This review contains an endgame spoiler.
Wanting to participate in the time-honored tradition of playing something thematic and/or frightening for Halloween, I recently finished up Return to Castle Wolfenstein for the PC. I played it at night, in my basement, noise-canceling headphones on, with a single lamp lighting the room. Although it's not a horror game per se it does have some of those elements. I had hoped it might scare my pants off, but it turns out the only one who lost their pants was the end boss's resurrector, the Nazi psychic Marianna Blavatsky.
Return to Castle Wolfenstein is one of those games that helped usher in a new era for its genre. Specifically, it rewards a metered, stealthy pace. It even includes a few stealth maneuvers that allow the player to go beyond a simple don't-let-the-enemy-see-you kind of approach. Crouching and moving to reduce the noise of footsteps, using silenced weapons, and leaning to peek around corners without being seen are all techniques that players need to familiarize themselves with in order to survive. The first level nearly requires stealth as the player's character escapes a prison cell armed with little more than a knife. These mechanics aren't without their problems, but they did a lot to depart from the more frantic arena-style shooters of the '90s.
Next, graphics. RtCW uses the id Tech 3 engine which was developed in part by the venerable John Carmack, a developer known for pushing graphical boundaries on the PC. The game looked great for its time. I specifically remember critics oooh-ing and aaah-ing over the effects from the flamethrower. And I have to say that I think RtCW still looks great today, especially when using the ioquake3 engine based upon the open-sourced id Tech 3 and modernized to allow for quality-of-life improvements like widescreen resolutions. Playing through the game, the graphics seldom struck me as old or outdated. Do they look as seamless, smooth, and detailed as modern first-person shooters' graphics? Of course not. Do the physics hold up? Definitely not. Do I care? Nope. I'm a retro gamer at heart, stuck in the '90s and early 2000s, and I like it that way.
Beauty in the eye of the beholder
If you're young (< 30 in my experience), you might notice that the attractiveness of members of the opposite sex (or same, if you prefer) tends to diminish as their age increases beyond your own. Now in my mid 30s with two small children, the same thing has started happening to me with younger women. And before you say anything, we're keeping it legal here.

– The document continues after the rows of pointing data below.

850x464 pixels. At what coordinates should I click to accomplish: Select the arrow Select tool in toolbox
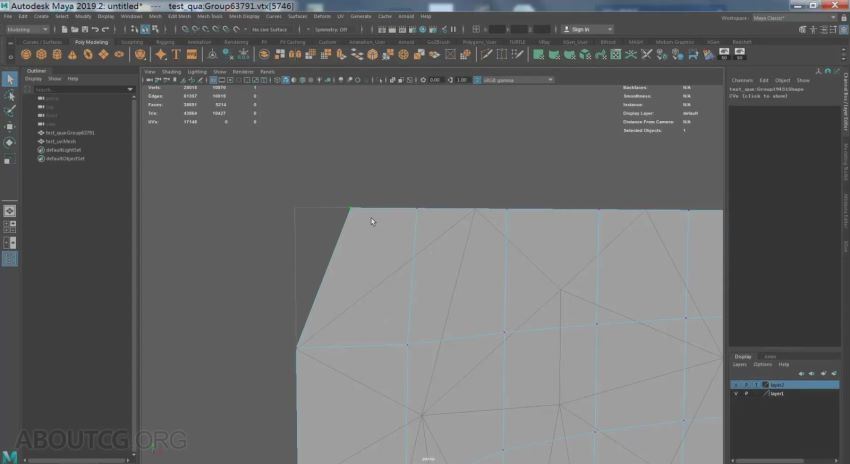tap(10, 79)
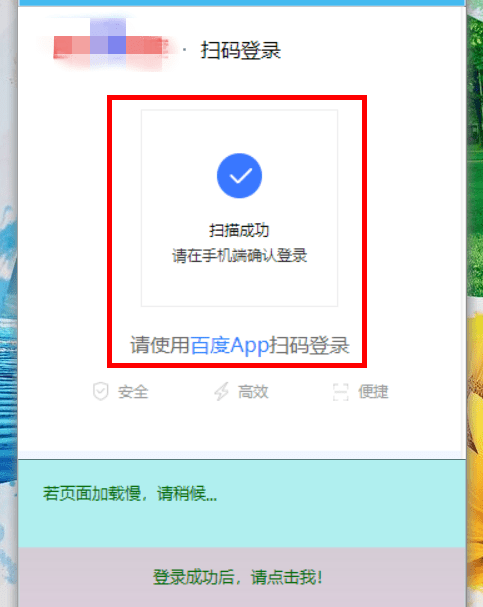Screen dimensions: 483x607
Task: Click the blurred logo at top left
Action: pos(110,45)
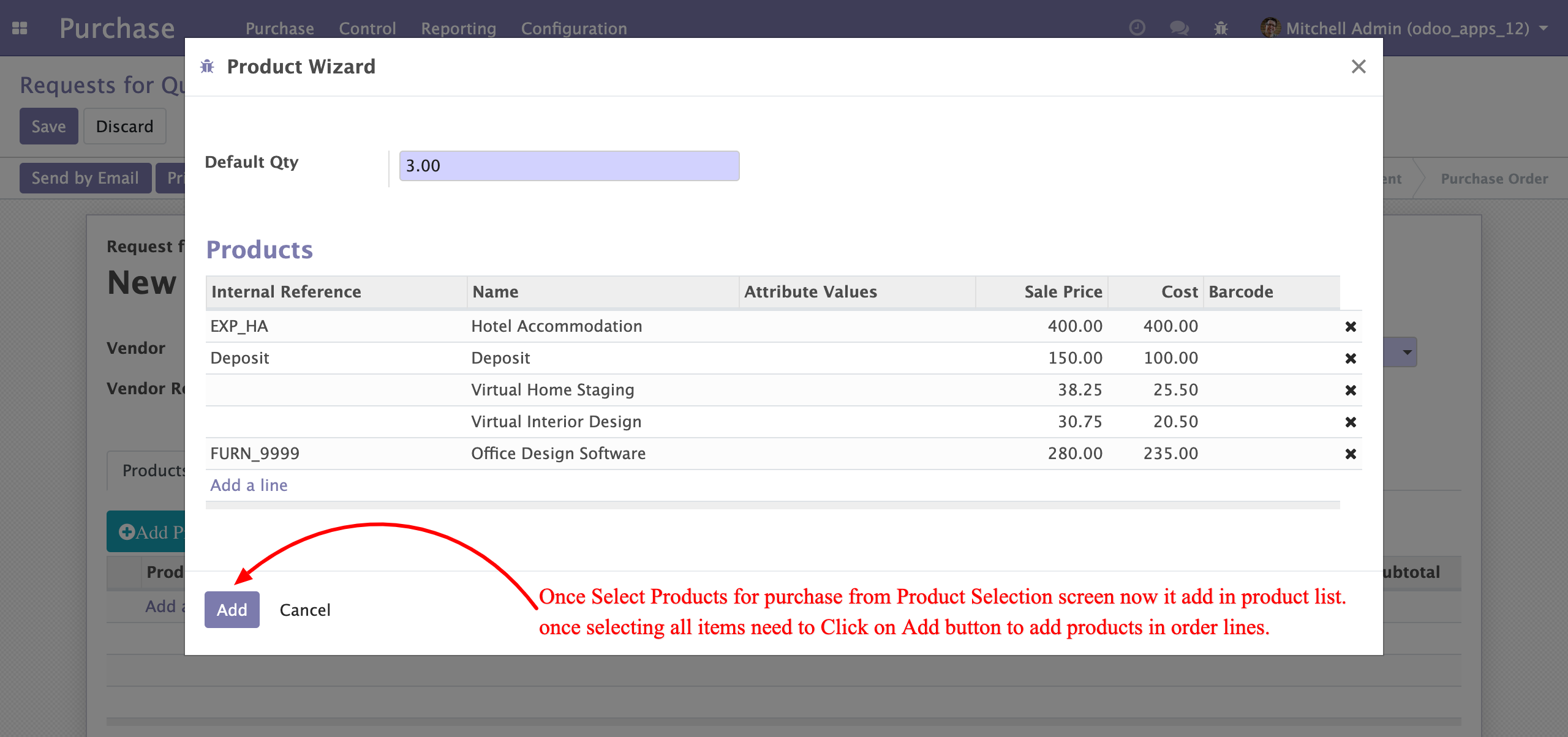The image size is (1568, 737).
Task: Close the Product Wizard dialog
Action: click(x=1359, y=66)
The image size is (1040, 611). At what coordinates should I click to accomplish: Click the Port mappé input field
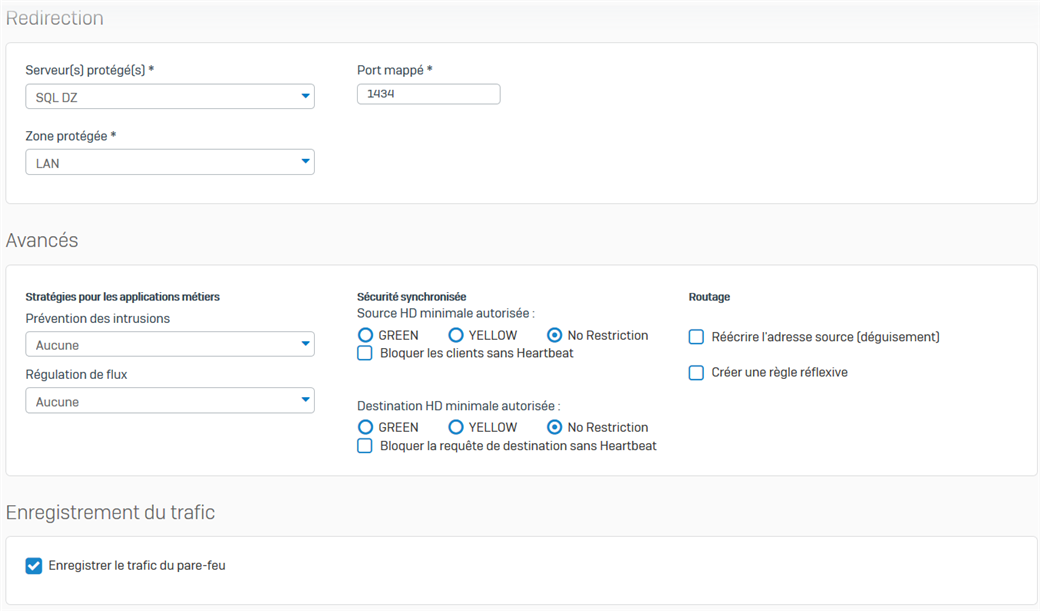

I first noticed this phenomenon as I plodded through my graduate degree program. I had just turned 26 when I started it. When I finished I was 32 and had already had my first child. During that time, I found my attraction to the 18-22 year old undergrads on campus declined with each passing year. It's not that there was a dearth of physical attractiveness among incoming students, it's that other factors like their mannerisms and clothing amplified their youth and inexperience. In short, I found them less attractive because it didn't seem like I could relate to them. Women in their mid 30s, even those with kids, had become more attractive. I probably wouldn't have given them a second glance as a 26 year old.
Which brings me back to RtCW. The end of the game is ridiculous. Your character has been sent back to Castle Wolfenstein to stop Blavatsky from trying to raise Heinrich I, an undead 10th century tyrant, from his enchanted prison. It's like a fucked up Disney plot. When you arrive, you're presented with a cutscene that, well...
Why on earth is she dressed (or not, actually) like that?! Is it a requirement of the ritual? Did they even make lingerie like that in the '40s? Don't get me wrong. Teenage me wouldn't have complained, nor probably did the rest of the demographic id Software targeted with this game. That doesn't mean it makes any sense.
What's funny is that Heinrich doesn't seem to get it, either. After asking who she is and receiving the answer that she only lives to serve him—could this be any more of a wank?—he responds by turning her into a decrepit zombie! What gives?
The thing to remember about Heinrich is that he's old as dirt. He's not looking so good himself. So what does sex incarnate 1,000 years his junior do for him? Exactly nothing. His baseline for attraction has shifted much, much older...to necrophilia.
Back in my day
I recently got a Nintendo Switch, though I haven't played through any games on it yet. It's the first console I've owned since the PS2 and original Xbox. I haven't built a rig to keep up with PC gaming since 2003. I know the Switch isn't a powerhouse among modern consoles. Its games aren't the hottest, graphically, but they're undeniably pretty. And for that I'm worried that I'll have the same reaction to their dolled-up looks and modern sensibilities that Heinrich has to Blavatsky. Am I going to be put off by their youth, even if their physics are better and their textures higher res?
Maybe I should just take off these rose-colored retro nostalgia glasses.